Cependant la déesse au tendre sourire la glace de crainte ; Hélène se couvre d’un voile blanc, se dérobe aux yeux des Troyennes, et monte à la chambre de l’hyménée, où Paris l’attend, gracieux et lâche, sourd aux reproches, insensible aux paroles amères, plus embrasé de désir que jamais.

Pour cet esthétique génie de la race, la beauté n’est pas uniquement l’amour, elle est l’autorité. Elle sera la pensée de Platon, et la sagesse du stoïcien. Elle est le signe des rois. Dès Homère, elle occupe l’esprit de cet aimable peuple, qui ne se débrouillera jamais entièrement de sa passion pour la splendeur harmonieuse des lignes.
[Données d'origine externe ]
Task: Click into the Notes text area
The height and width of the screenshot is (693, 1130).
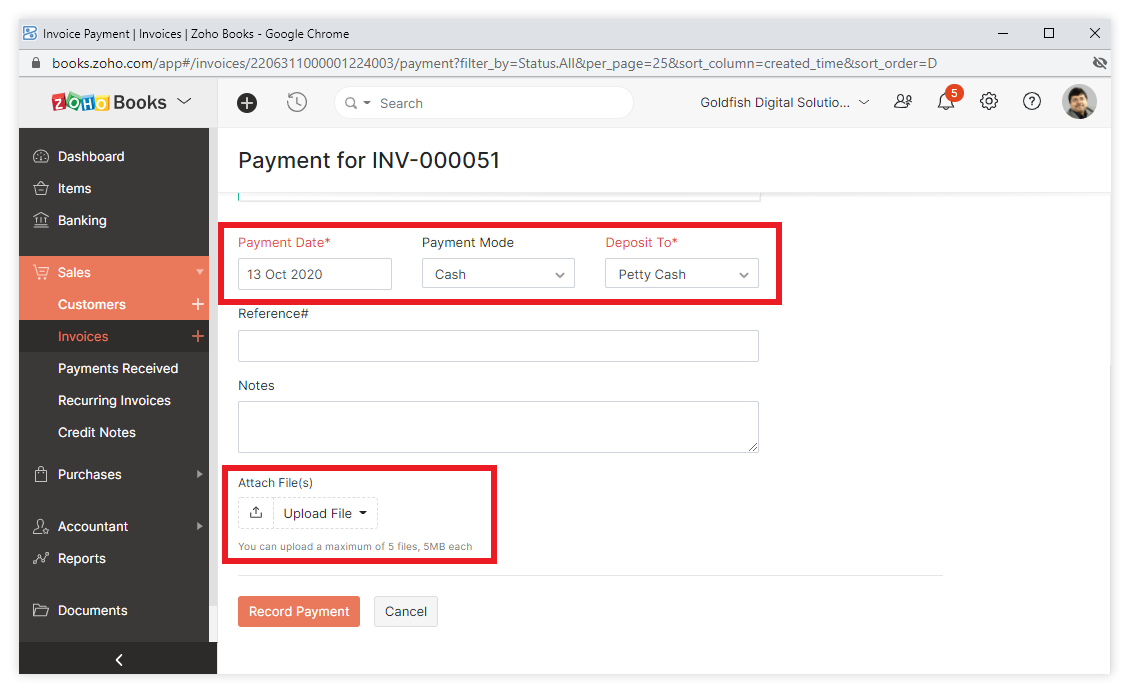Action: coord(498,427)
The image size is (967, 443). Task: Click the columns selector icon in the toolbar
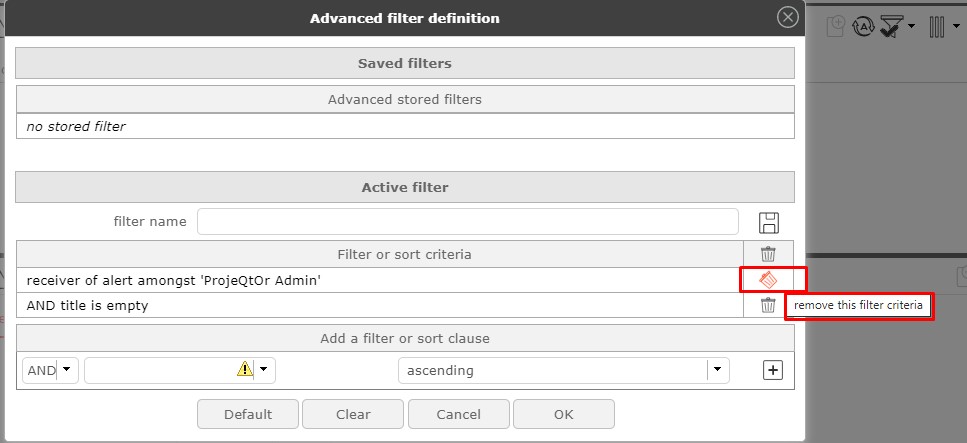click(937, 27)
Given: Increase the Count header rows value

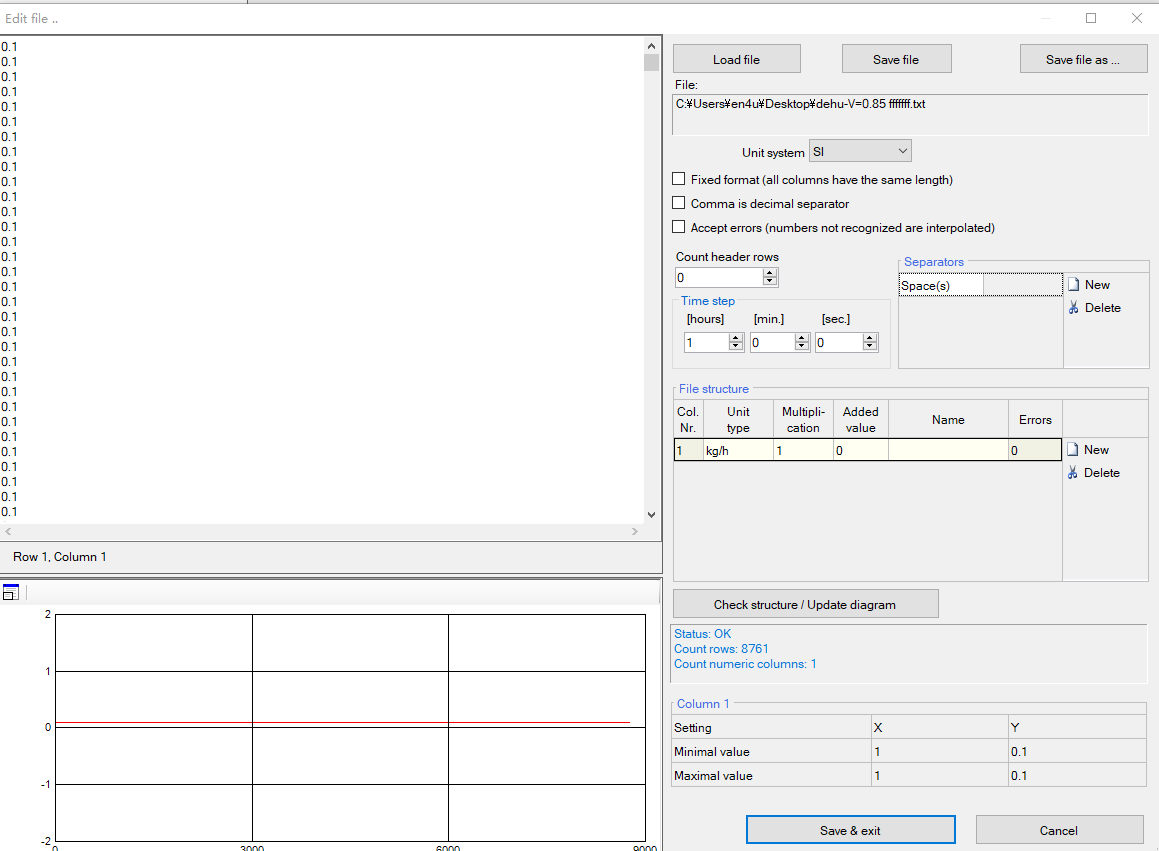Looking at the screenshot, I should (x=769, y=273).
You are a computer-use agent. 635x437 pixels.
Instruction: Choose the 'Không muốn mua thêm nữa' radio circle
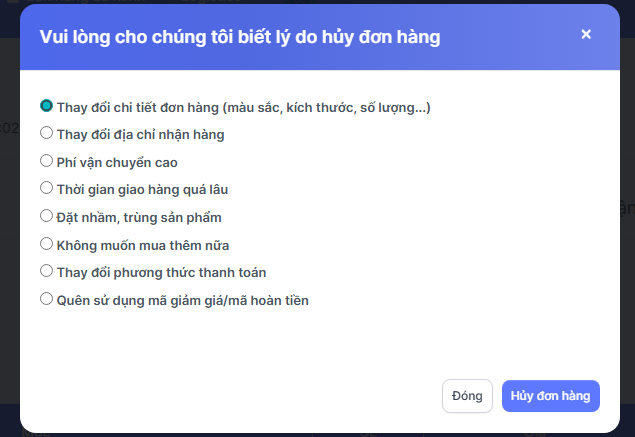pyautogui.click(x=46, y=243)
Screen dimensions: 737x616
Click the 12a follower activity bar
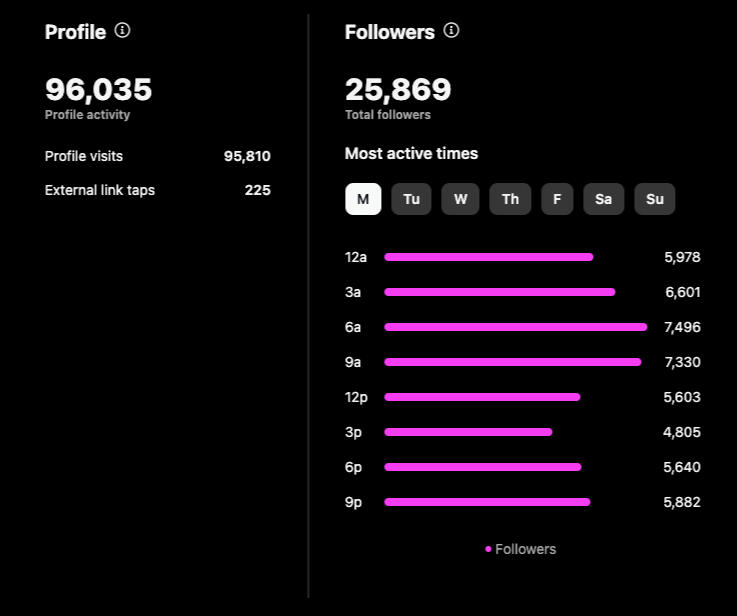(489, 257)
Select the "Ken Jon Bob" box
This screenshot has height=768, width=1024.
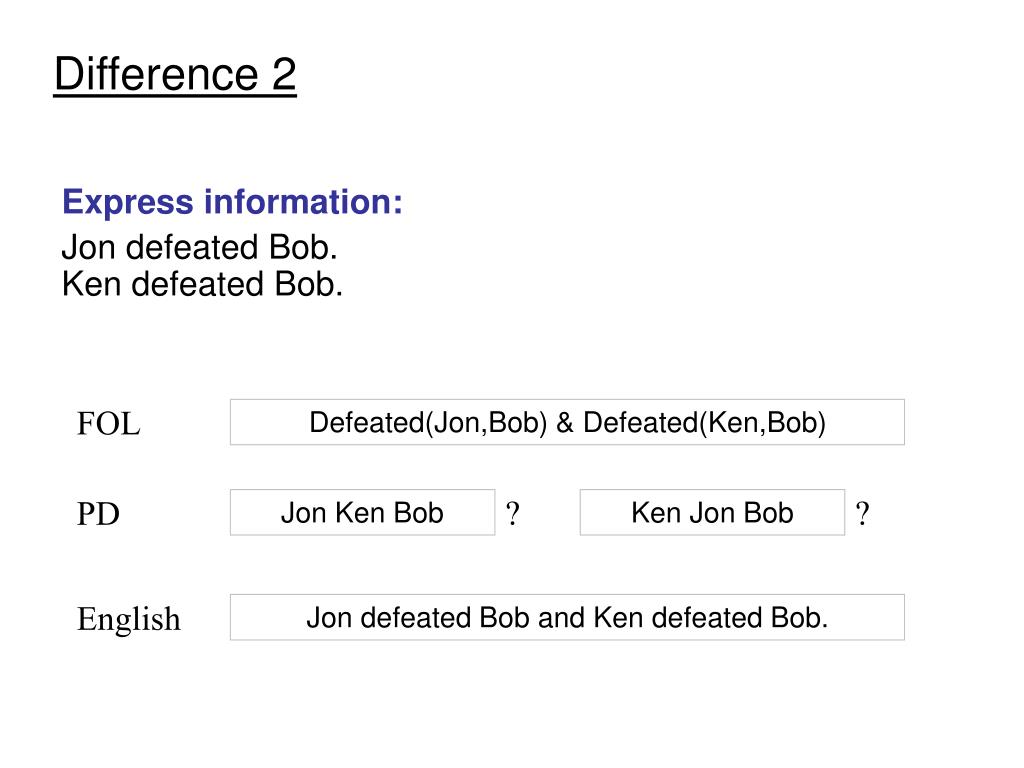pos(712,513)
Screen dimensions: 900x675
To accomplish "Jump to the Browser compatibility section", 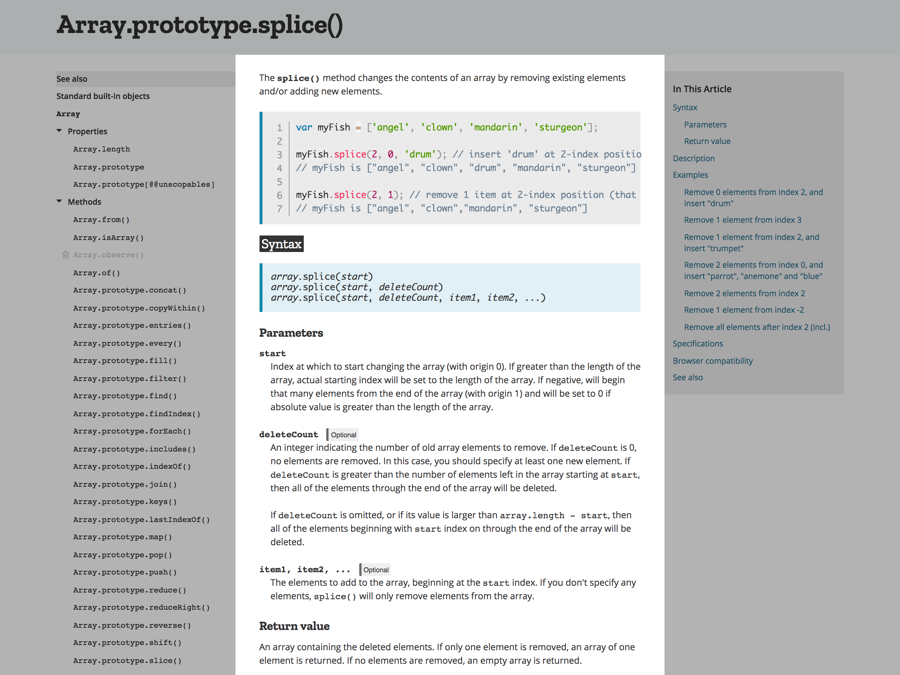I will (x=714, y=360).
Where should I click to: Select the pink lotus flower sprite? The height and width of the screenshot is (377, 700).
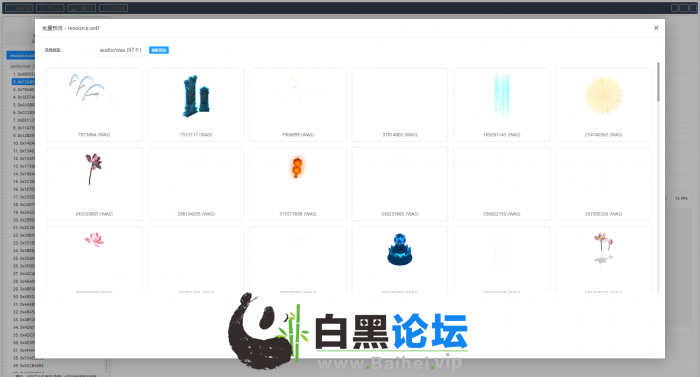click(x=94, y=260)
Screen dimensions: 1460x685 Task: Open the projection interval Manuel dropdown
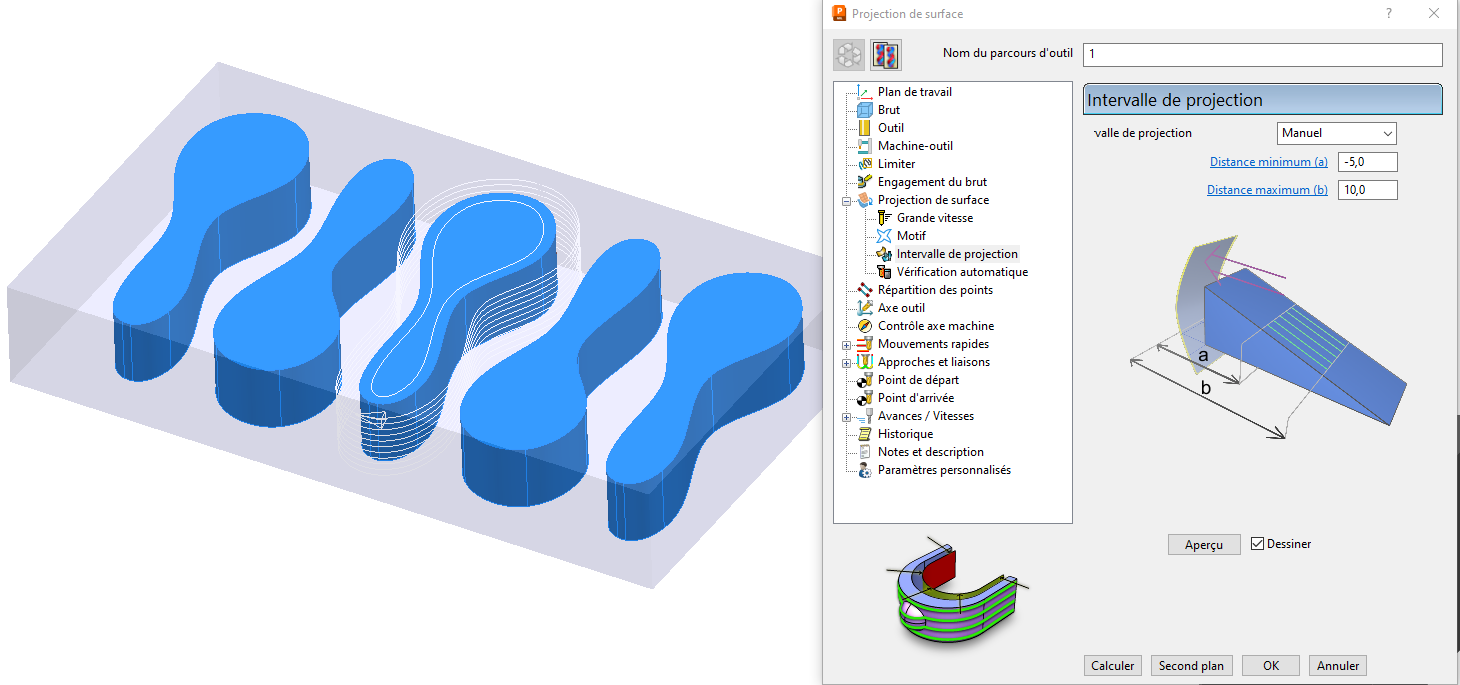coord(1337,133)
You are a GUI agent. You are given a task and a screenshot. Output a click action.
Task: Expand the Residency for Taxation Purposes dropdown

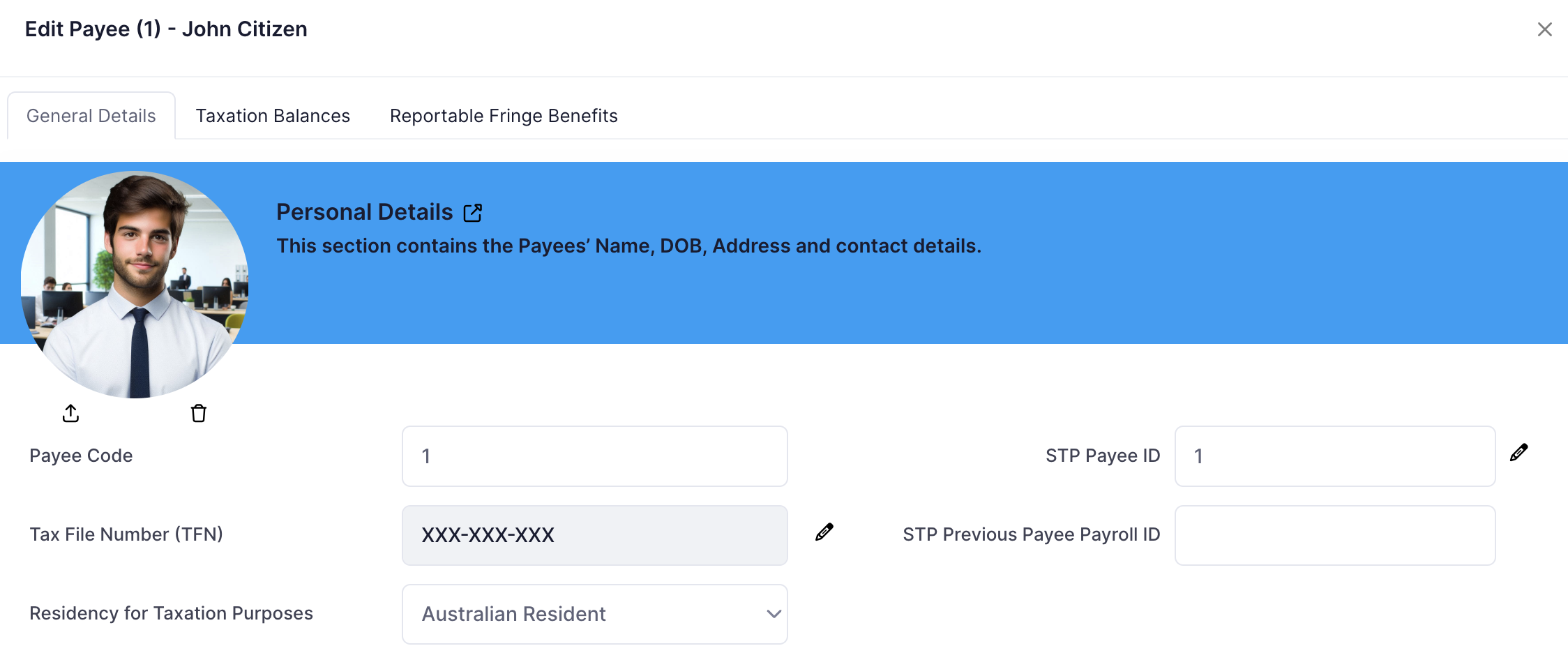pyautogui.click(x=595, y=614)
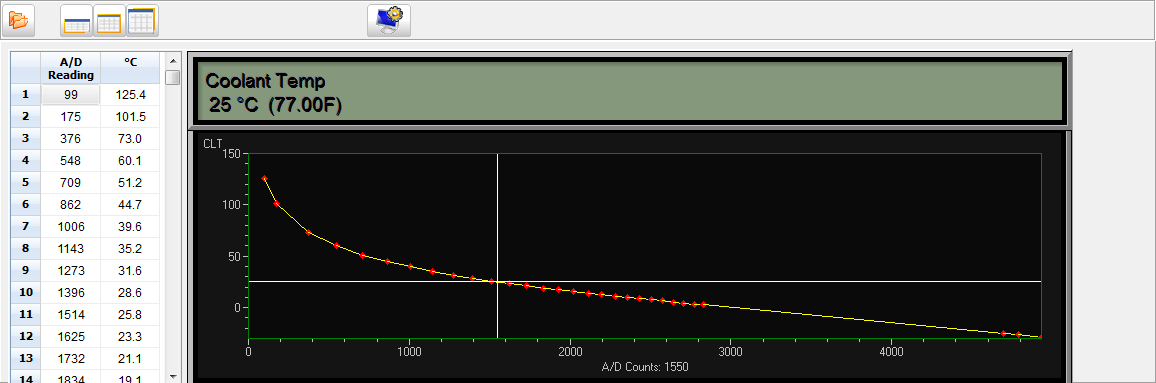The image size is (1156, 383).
Task: Open file using orange folder icon
Action: (18, 20)
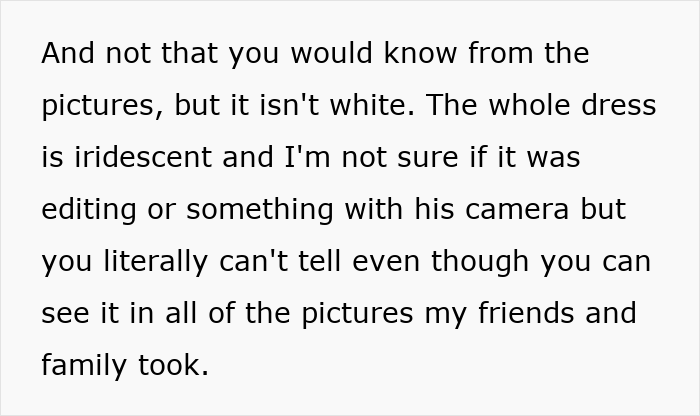Click the word "isn't" on the second line
Viewport: 700px width, 416px height.
point(289,105)

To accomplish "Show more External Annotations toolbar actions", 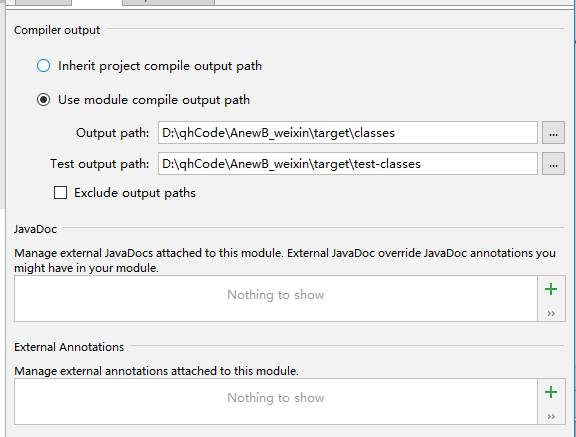I will (551, 416).
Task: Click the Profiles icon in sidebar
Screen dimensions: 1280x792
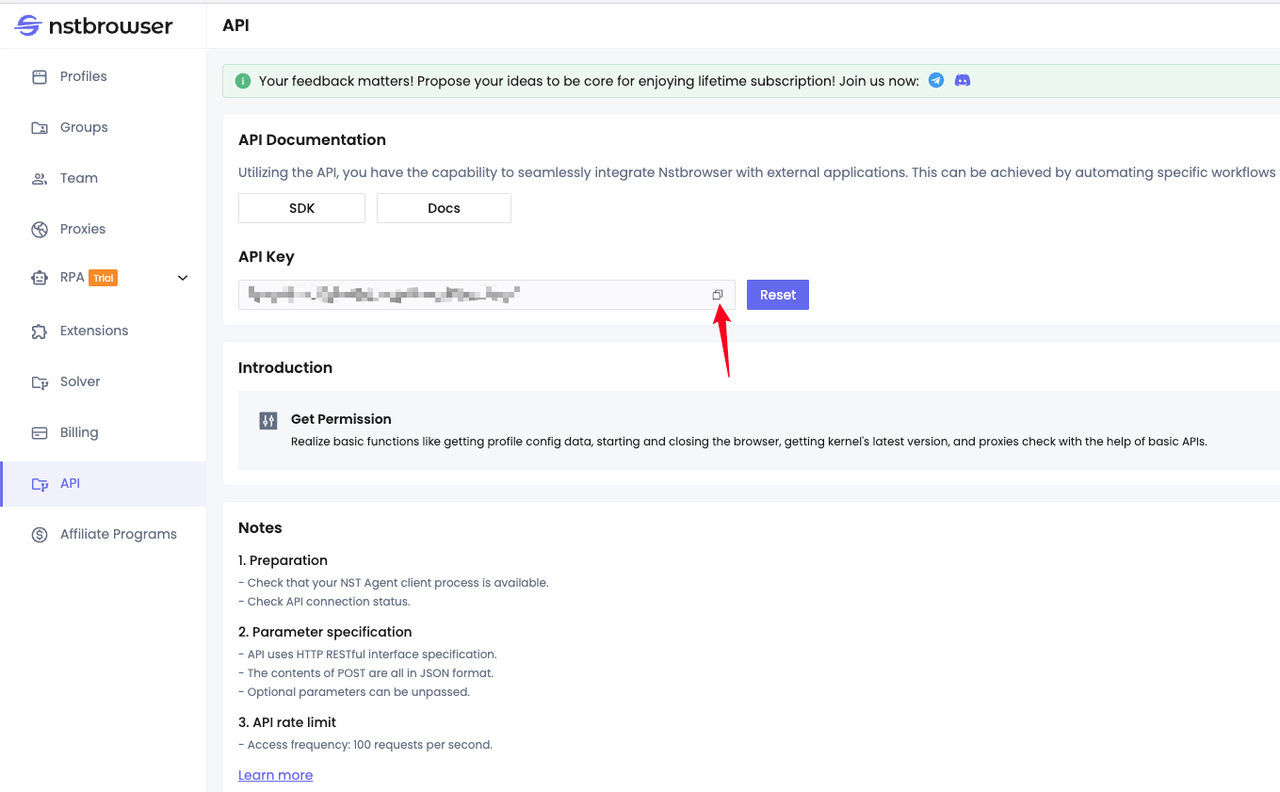Action: click(40, 77)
« Apprends-nous, dit à Hélène le vieux Priam, le nom de ce héros remarquable, de ce Grec si Tort et si majestueux ; d’autres peut-être le surpassent par la hauteur de la taille. Mais tant de beauté unie à tant de noblesse n’a jamais frappé nos regards. Sans doute ce héros est un roi. » — « … Ce prince est le fils d’Atrée, le puissant Agamemnon. »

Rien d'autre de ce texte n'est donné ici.